Bitterblue - By Kristin Cashore Page 0,159

did he make his presence known to the guards. He hid, and poked around. He seemed to be investigating the place."

For a moment, Bitterblue rested her head on Helda's shoulder, breathing through the relief. "Bring him somewhere discreet, please, Helda," she said, "so that I can talk to him."

A CIPHERED NOTE from Helda at noon told Bitterblue that Saf was waiting in her rooms.

"How is this discreet?" Bitterblue asked, blowing into the sitting room. Helda sat at the table, calmly eating her lunch. Saf stood before the sofa in coat and hat, gloves and halter belt, stamping his feet and radiating cold. "How many people saw him?"

"He came through that window, Lady Queen," said Helda. "The window faces the garden and the river, both of which are empty at the moment."

Seeing the ropes then, she went to the window in question to examine the platform. She hadn't realized how narrow the platform was. It swayed and clanked against the castle wall.

Gripping her hands into fists, she said, "Where is Fox?"

"Fox disappears for lunch, Lady Queen," said Saf.

"How do you know she doesn't disappear somewhere where she can see my windows?"

"I don't," Saf said, shrugging. "I'll factor it into whatever happens next."

"And what do you expect to happen next?"

"I was hoping you'd ask me to push her off the platform, Lady Queen," he said.

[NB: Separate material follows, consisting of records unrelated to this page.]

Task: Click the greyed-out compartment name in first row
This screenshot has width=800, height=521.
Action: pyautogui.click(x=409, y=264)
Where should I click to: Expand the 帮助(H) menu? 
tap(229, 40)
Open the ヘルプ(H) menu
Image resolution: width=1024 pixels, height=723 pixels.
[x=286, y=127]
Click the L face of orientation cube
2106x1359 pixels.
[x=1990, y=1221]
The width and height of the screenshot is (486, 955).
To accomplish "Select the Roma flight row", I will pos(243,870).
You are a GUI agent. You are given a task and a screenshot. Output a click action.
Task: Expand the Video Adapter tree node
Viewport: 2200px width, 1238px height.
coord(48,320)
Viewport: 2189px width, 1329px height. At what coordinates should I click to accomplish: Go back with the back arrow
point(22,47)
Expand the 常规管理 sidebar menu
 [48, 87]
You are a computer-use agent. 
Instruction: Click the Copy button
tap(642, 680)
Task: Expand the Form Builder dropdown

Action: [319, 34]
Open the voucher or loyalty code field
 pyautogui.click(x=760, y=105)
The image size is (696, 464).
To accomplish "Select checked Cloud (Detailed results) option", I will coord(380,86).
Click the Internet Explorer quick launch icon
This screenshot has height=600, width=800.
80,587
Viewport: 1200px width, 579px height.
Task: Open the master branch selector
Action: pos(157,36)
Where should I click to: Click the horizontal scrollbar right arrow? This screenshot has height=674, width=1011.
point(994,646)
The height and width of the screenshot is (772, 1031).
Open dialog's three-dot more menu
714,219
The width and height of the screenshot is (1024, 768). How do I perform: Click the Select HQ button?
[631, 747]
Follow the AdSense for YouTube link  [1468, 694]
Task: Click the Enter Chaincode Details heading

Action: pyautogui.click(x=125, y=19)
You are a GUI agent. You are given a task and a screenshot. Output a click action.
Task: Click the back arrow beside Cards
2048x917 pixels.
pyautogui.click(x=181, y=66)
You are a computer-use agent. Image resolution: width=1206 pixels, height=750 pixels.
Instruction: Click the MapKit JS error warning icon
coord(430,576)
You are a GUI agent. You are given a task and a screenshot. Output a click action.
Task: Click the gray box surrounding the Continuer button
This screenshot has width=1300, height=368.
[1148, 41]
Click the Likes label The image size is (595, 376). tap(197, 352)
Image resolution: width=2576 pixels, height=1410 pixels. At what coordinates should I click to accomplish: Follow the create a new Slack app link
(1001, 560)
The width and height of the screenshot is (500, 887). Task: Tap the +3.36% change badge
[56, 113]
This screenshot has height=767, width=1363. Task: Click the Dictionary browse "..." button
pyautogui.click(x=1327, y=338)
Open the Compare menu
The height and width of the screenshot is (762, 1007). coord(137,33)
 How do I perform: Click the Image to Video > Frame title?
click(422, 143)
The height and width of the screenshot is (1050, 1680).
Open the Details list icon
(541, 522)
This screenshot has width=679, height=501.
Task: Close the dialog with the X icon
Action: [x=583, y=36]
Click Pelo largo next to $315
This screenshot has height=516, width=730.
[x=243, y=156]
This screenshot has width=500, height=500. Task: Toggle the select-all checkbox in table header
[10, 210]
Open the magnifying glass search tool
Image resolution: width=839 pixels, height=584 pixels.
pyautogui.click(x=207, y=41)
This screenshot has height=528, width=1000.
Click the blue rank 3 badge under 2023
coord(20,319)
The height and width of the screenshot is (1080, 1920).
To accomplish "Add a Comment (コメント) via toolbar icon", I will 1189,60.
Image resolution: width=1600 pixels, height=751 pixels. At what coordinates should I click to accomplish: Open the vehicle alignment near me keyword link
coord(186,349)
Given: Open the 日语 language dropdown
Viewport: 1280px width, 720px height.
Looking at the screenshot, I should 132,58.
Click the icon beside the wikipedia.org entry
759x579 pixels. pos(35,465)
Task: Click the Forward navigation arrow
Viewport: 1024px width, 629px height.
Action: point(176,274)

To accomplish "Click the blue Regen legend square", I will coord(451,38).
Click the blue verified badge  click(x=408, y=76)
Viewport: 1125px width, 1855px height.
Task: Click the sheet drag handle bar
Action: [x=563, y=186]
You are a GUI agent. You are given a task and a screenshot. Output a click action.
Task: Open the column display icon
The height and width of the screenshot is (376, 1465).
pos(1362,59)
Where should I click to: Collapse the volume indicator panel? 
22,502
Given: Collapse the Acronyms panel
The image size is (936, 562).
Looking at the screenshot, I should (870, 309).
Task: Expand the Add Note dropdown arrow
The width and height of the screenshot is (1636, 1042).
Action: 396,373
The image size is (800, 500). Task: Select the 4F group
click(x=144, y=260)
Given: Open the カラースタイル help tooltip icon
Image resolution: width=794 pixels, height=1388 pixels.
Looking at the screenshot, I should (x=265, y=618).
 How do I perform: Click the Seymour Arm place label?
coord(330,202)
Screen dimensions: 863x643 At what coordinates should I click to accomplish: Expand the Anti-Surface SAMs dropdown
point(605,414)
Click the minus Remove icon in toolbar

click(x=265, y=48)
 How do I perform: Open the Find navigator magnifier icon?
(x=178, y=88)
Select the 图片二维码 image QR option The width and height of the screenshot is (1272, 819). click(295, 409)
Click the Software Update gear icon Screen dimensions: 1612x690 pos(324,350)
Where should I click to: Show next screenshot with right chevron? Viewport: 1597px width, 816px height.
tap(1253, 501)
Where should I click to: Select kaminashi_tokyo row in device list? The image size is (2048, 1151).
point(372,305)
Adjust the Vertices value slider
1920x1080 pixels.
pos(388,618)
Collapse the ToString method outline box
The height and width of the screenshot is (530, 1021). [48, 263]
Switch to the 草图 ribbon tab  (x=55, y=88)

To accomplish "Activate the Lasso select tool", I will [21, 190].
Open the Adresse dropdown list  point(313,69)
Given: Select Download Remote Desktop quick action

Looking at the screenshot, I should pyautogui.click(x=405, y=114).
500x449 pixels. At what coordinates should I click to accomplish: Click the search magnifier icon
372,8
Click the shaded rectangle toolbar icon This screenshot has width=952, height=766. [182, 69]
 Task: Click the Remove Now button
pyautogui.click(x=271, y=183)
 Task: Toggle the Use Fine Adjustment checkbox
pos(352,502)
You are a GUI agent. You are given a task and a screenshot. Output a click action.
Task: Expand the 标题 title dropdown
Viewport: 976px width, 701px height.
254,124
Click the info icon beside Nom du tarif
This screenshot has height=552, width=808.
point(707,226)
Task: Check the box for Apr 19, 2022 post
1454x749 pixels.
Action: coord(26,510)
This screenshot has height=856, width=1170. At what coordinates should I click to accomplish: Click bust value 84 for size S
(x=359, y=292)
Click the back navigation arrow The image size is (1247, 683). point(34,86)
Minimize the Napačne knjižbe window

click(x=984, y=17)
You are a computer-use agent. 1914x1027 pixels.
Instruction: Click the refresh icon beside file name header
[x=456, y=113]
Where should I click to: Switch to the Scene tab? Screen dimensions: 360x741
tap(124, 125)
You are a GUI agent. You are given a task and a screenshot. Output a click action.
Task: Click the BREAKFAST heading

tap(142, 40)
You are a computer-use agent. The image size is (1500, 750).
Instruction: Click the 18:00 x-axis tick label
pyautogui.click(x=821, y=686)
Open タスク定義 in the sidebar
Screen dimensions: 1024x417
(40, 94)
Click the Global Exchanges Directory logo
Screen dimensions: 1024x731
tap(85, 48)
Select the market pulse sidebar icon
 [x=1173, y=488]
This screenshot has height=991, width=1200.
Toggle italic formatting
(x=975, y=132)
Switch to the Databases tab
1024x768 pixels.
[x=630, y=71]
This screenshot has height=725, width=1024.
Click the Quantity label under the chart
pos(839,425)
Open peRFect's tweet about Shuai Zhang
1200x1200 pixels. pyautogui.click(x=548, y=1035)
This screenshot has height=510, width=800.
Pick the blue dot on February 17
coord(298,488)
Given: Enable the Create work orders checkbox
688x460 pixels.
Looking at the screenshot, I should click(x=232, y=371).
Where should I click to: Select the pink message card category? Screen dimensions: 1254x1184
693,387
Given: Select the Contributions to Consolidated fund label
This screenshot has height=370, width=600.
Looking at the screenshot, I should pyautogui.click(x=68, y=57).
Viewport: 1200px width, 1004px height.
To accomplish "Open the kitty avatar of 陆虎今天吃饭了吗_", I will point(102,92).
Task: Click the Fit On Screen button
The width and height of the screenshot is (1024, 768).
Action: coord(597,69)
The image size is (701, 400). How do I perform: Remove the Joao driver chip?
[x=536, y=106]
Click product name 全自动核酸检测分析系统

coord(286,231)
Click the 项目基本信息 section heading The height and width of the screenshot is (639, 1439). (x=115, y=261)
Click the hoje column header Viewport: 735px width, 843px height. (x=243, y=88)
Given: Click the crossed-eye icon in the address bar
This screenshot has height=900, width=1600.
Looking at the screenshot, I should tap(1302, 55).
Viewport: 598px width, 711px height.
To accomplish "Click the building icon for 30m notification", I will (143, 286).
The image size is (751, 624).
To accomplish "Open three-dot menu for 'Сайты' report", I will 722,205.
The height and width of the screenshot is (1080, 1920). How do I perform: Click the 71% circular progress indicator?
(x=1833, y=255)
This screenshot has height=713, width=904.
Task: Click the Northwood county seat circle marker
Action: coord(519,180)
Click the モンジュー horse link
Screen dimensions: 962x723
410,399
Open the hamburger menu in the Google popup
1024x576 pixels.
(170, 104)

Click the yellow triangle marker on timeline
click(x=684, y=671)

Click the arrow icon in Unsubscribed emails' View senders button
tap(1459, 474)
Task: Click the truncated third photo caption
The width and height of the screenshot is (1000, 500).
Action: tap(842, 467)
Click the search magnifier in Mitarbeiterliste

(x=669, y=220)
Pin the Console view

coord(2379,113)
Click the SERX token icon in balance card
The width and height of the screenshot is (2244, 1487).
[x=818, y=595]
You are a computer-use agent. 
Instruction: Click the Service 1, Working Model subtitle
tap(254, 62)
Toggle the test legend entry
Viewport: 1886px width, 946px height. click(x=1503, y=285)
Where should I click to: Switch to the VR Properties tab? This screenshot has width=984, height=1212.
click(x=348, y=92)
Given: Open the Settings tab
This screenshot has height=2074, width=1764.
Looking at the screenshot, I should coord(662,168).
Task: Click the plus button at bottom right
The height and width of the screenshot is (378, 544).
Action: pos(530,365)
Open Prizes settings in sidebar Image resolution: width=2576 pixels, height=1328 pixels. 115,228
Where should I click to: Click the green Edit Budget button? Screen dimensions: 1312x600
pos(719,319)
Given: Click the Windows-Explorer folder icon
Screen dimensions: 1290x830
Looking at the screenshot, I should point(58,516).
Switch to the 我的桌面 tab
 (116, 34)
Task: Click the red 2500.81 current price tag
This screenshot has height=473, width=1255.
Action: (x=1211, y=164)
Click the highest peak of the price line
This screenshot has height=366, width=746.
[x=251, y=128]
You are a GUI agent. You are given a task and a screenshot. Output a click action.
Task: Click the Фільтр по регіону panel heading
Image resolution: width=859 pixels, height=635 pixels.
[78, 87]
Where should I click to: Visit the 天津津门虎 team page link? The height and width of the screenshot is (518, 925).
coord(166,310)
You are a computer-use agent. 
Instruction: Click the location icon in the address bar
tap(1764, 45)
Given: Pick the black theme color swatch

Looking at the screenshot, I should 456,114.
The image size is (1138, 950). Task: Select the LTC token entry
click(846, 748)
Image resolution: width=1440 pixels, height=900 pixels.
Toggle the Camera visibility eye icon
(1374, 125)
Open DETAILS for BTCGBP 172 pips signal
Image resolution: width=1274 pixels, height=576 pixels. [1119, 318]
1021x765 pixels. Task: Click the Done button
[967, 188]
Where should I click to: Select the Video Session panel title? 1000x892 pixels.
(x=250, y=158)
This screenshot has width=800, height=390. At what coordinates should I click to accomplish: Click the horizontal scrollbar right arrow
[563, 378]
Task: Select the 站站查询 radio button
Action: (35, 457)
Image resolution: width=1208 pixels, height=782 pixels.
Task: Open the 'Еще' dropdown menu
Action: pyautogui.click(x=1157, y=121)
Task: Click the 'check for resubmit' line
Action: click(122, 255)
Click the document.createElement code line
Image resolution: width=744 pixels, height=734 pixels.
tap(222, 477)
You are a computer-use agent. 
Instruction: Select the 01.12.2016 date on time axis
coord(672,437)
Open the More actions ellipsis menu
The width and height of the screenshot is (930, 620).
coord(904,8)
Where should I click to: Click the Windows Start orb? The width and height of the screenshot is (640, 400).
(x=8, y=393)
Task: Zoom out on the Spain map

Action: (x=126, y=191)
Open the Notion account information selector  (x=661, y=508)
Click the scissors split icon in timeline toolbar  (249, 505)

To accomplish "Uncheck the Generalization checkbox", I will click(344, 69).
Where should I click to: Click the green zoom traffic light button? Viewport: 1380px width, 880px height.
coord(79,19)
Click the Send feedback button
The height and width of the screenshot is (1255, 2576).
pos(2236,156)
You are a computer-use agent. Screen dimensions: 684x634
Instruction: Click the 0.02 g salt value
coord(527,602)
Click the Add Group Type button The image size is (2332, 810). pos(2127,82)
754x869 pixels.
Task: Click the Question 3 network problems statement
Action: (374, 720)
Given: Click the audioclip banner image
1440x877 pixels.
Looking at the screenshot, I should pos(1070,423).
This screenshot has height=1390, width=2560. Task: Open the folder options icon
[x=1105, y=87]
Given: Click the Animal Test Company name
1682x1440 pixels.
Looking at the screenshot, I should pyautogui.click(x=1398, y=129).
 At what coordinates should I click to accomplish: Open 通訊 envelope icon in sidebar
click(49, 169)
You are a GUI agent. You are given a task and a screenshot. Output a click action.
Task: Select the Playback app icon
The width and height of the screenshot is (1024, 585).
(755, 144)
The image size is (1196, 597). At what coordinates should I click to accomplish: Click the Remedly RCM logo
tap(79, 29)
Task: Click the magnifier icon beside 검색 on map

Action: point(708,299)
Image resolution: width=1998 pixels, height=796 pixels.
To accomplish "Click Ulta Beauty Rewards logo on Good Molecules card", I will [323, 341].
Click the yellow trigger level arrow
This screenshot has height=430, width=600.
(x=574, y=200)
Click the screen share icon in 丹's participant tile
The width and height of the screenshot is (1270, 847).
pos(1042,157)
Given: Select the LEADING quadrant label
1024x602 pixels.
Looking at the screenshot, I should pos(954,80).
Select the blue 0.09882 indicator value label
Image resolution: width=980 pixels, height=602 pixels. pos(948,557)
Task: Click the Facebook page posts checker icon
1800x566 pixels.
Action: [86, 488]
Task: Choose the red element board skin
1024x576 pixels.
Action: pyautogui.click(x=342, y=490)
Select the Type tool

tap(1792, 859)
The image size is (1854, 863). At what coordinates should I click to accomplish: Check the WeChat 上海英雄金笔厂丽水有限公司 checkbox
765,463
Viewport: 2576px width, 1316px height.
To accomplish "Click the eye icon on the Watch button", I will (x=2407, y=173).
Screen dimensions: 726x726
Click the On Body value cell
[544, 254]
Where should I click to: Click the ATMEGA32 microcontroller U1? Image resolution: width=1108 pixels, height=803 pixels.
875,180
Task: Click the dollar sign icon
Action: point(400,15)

It was a relief that he was being insolent, even while using her title; it gave her a familiar patch of ground to stand on. "Fox is Gray," she said, "isn't she? My gray-eyed Graceling servant and spy is Spook's granddaughter Gray."

"It would seem so, Lady Queen," said Saf plainly. "And what your

creepy girl who turns into things probably doesn't know, despite her wondrous abilities, is that last night, I found a place where, if I put my ear to the ground, I could overhear Fox and Spook talking. The crown is in that cave. I'm sure of it. Along with a lot of other royal loot, from the sound of it."

"How did you know Hava was following you?"

Saf snorted. "There was an enormous gargoyle on Winter Bridge," he said. "Winter Bridge is the mirrored bridge that disappears into the sky, and it doesn't have stone gargoyles. And I knew you'd been having Fox tailed. That's how I tailed Fox myself. By tailing your tails. Fox kept disappearing under the docks. Your spies would give up, but I was more persistent. I took a lucky guess a few nights ago and caught sight of her on the bridge."

"Have you been seen, Saf? It doesn't sound like you've been very careful."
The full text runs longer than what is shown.